A micro-motion wafer center offset detection device
By installing a vertical strip photoelectric sensor on a wafer handling robot to obtain the wafer center coordinates, the problem of the inability to integrate existing devices is solved, enabling efficient and low-cost wafer center offset detection.
Patent Information
- Authority / Receiving Office
- CN · China
- Patent Type
- Utility models(China)
- Current Assignee / Owner
- SHENYANG JIEJING AUTOMATION EQUIPMENT CO LTD
- Filing Date
- 2025-08-07
- Publication Date
- 2026-06-09
Smart Images

Figure CN224343746U_ABST
Abstract
Description
Technical Field
[0001] This utility model belongs to the technical field of wafer handling equipment, specifically a micro-motion wafer center offset detection device.

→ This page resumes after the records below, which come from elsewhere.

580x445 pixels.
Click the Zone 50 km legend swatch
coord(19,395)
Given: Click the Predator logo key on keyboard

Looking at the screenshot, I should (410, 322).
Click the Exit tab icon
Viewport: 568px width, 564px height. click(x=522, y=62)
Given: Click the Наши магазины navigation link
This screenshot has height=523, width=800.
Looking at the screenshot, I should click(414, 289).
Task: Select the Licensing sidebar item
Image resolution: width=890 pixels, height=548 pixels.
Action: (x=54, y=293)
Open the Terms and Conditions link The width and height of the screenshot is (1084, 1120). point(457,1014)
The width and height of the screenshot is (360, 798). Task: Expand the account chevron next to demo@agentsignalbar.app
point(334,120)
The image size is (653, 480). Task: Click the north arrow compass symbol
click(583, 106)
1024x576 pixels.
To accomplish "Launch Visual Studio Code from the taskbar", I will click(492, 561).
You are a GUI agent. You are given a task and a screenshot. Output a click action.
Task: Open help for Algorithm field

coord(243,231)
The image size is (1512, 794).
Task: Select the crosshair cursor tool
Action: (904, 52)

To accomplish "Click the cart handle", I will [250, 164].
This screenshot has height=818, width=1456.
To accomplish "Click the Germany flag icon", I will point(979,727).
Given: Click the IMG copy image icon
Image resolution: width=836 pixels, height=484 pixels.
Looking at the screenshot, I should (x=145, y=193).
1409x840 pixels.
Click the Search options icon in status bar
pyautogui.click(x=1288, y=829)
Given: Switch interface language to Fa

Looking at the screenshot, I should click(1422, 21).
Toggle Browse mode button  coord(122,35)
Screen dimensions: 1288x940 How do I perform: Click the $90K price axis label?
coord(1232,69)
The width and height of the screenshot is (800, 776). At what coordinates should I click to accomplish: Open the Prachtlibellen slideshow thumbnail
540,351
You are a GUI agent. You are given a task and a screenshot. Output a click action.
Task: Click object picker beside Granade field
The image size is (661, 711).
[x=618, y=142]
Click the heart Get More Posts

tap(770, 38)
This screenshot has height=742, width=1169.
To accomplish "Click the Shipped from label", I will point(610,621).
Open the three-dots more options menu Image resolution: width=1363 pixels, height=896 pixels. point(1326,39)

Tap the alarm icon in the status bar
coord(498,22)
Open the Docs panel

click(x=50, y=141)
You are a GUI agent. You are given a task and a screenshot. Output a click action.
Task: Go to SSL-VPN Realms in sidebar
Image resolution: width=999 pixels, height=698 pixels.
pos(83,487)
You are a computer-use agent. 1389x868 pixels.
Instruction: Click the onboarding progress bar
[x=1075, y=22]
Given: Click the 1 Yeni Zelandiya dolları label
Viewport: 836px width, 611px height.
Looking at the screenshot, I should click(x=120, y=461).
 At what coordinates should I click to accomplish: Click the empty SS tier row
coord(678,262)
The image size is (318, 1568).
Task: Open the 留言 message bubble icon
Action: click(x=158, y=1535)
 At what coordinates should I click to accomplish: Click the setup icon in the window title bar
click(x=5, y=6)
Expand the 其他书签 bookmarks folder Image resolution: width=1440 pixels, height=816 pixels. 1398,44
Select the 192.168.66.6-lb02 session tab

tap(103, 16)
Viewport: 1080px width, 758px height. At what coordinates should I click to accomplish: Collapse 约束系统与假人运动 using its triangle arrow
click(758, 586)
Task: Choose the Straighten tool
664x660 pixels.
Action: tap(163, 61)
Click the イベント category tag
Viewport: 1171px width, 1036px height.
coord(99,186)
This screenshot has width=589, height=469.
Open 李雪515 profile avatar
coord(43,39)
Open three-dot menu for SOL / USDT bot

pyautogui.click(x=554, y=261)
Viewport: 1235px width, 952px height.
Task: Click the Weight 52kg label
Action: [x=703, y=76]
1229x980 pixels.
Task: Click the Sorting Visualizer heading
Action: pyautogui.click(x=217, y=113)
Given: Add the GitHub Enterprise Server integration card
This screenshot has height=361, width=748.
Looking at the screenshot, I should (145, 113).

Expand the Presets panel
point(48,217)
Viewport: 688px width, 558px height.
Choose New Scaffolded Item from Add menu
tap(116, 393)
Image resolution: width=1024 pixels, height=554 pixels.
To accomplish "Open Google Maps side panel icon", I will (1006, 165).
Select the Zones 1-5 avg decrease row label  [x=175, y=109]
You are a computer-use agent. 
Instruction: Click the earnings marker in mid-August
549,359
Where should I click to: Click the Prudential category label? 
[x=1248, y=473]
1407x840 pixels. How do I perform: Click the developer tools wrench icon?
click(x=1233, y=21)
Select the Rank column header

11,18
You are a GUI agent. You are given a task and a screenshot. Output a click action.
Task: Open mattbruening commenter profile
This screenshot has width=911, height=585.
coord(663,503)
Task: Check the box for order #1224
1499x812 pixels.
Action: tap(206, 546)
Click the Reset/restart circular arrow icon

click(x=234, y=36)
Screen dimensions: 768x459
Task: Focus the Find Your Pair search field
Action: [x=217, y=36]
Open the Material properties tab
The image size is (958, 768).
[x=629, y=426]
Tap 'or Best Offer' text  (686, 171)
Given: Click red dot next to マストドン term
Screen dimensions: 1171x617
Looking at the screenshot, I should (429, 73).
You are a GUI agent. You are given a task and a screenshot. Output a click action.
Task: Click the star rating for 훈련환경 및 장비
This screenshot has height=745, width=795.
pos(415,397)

Background Technology
[0002] Wafer center misalignment refers to the deviation of the wafer center position from the expected target during wafer processing or transport. Wafer center misalignment affects processing accuracy and yield, thus requiring wafer centering correction. Detecting the wafer center misalignment is a prerequisite for wafer alignment; only by detecting the extent of the wafer center misalignment can further measures be taken to compensate for it.
[0003] Existing wafer offset detection equipment works by rotating the wafer around a stage and using a bar sensor to measure several points on the wafer's circumference to fit the coordinates of the center. This requires a separate wafer center offset detection device. Integrating wafer offset detection equipment into a wafer handling robot would significantly reduce process steps and equipment costs. However, integrating the existing rotary wafer center offset detection equipment into the wafer handling robot arm would require the robot arm to rotate, necessitating substantial changes to its mechanical structure, making it less feasible.
[0004] For the reasons mentioned above, there is a need to propose a device that can be integrated into existing wafer handling robots and can complete wafer offset detection without the aid of wafer rotation. Utility Model Content
[0005] To address the shortcomings of existing technologies, this utility model proposes a micro-motion wafer center offset detection device, aiming to solve the problem that existing wafer center offset detection devices cannot be directly integrated into wafer handling robots.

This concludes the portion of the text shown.